Pour sa part, la notion de cohérence centrale faible pourrait sans doute clarifier certaines autres caractéristiques du développement des autistes. Les théories actuelles suggèrent d'ailleurs l'existence de failles sur le plan des capacités cognitives d'ordre complexe ou supérieur, comme si les informations pouvaient être captées séparément, mais sans pour autant être correctement liées. Un exemple du Dr Nancy Minshew, professeur de psychiatrie et de neurologie à l'Université de Pittsburgh, illustre bien cette situation : " Afin de comprendre un concept complexe, le cerveau normal a tendance à abstraire les détails de sorte que le concept général émerge. Cette synthèse de l'information ne s'effectue pas chez les autistes. De façon imagée, on peut dire qu'ils perçoivent chaque feuille d'un arbre, mais pas nécessairement l'arbre en entier".

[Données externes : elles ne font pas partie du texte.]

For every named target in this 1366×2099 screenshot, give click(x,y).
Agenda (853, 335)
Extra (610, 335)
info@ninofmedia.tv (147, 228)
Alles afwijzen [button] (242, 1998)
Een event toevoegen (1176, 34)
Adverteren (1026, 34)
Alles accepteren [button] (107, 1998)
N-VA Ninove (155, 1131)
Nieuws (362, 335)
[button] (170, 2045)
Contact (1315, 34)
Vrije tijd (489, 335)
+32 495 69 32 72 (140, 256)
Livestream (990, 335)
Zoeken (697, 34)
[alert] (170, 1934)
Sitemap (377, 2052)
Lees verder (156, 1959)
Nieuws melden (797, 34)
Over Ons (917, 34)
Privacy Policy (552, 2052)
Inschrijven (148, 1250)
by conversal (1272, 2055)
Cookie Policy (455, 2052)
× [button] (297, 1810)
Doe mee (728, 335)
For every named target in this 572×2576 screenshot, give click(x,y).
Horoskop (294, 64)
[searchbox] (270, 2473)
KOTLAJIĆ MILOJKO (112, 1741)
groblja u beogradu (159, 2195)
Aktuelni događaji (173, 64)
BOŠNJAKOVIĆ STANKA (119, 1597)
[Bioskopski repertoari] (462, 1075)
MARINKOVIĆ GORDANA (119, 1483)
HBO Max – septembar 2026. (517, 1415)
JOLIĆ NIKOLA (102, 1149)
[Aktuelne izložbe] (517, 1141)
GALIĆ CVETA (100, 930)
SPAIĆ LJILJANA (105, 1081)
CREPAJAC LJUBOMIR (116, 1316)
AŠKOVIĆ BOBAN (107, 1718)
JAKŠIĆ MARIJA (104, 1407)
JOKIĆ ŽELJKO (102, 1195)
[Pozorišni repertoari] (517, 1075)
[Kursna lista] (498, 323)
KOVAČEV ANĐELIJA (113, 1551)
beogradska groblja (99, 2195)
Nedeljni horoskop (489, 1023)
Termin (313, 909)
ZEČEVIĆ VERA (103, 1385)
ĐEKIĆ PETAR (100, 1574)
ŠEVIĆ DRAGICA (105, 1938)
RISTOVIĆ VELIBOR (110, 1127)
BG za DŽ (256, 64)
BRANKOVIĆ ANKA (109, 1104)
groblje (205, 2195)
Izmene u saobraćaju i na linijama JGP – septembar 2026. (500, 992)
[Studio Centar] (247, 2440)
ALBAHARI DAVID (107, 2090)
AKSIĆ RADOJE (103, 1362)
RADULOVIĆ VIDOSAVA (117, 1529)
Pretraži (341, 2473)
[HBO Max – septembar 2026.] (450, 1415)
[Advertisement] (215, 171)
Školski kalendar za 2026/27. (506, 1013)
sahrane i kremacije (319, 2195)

Parallèlement à cette incapacité, il semble que les autistes puissent néanmoins développer des aptitudes étonnantes dans la saisie d'informations de premier niveau. Certains, par exemple, développeront une mémoire de surface étonnante, une oreille musicale ou des dons pour le calcul hors du commun. Il arrive aussi régulièrement que, chez une seule personne, des disparités importantes coexistent entre les différentes habiletés; des facultés sont alors surdéveloppées par rapport à d'autres, ce que les spécialistes désignent à l'occasion par les termes d'aptitudes parcellaires.

Les fonctions exécutives représentent un troisième domaine altéré du champ de la cognition des autistes. Comme la notion de cohérence centrale faible, elles semblent également liées à la compréhension des concepts de haut niveau. Bien que les perturbations relatives à ces fonctions soient extrêmement variables et encore mal définies, elles rendent compte de la difficulté générale des autistes à planifier, organiser et poursuivre une action motivée.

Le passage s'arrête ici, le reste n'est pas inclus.